Our core platform is integrating with other systems using RESTful API's. These systems even though they are built with high availability in mind, they are sometimes highly unavailable. They are also part of the critical path for our core platform. Not being able to reach the systems creates troubles  in the form of incident tickets because we fail to deliver services to our customers. So we needed a way to monitor those API's.

We know that the systems are monitored, but we don't have access to those tools. We have our own tools, but they do not offer a simple and efficient way to check the status of a RESTful API. Ideally we don't want to introduce another monitoring tool. However, the core platform is running on top of NSX and it actually uses NSX load balancers for its internal service. So why not use load balancers to monitor the external services? 

We created a service monitor and a pool in the load balancer for each of the external systems. This way NSX monitors the status of the RESTful API of the system and generates alerts whenever it is down. The status of the pool is then checked by the core platform. All communication between core platform and APIs goes directly. It does not use the load balancer.

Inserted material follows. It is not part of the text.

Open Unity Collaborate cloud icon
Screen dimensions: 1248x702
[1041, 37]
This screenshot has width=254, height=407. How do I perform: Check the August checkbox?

The pool contains the RESTful API endpoint of the system that we use to connect directly from the core platform. 

The service monitor uses GET requests to check the availability of the RESTful API. 

Nothing fancy, basic configuration for a load balancer. Half-configuration actually because here we stop as no traffic goes through the load balancer to these pools. But whenever the external system is not reachable, the load balancer knows it because now the external system is a member in on of its pools: 

The status of the member in the pool is accessible through the RESTful API of NSX Manager. 

GET /api/4.0/edges/{edge-id}/loadbalancer/statistics

<failureCause>layer 7 response error, code:400 Bad Request</failureCause>
<lastStateChangeTime>2020-12-02 18:20:43</lastStateChangeTime>

This way the core platform knows the status of its external systems before doing anything. More important core platform can now act on that status. In this case it will wait a specific period of time until trying again to use the system. 

It is a pretty simple solution. It is also pretty obvious that the APIs should have been monitored. We actually relied too much on the availability of those API's and used a fire and forget approach. The approach was far from optimal and it impacted our KPIs and created additional operational workload.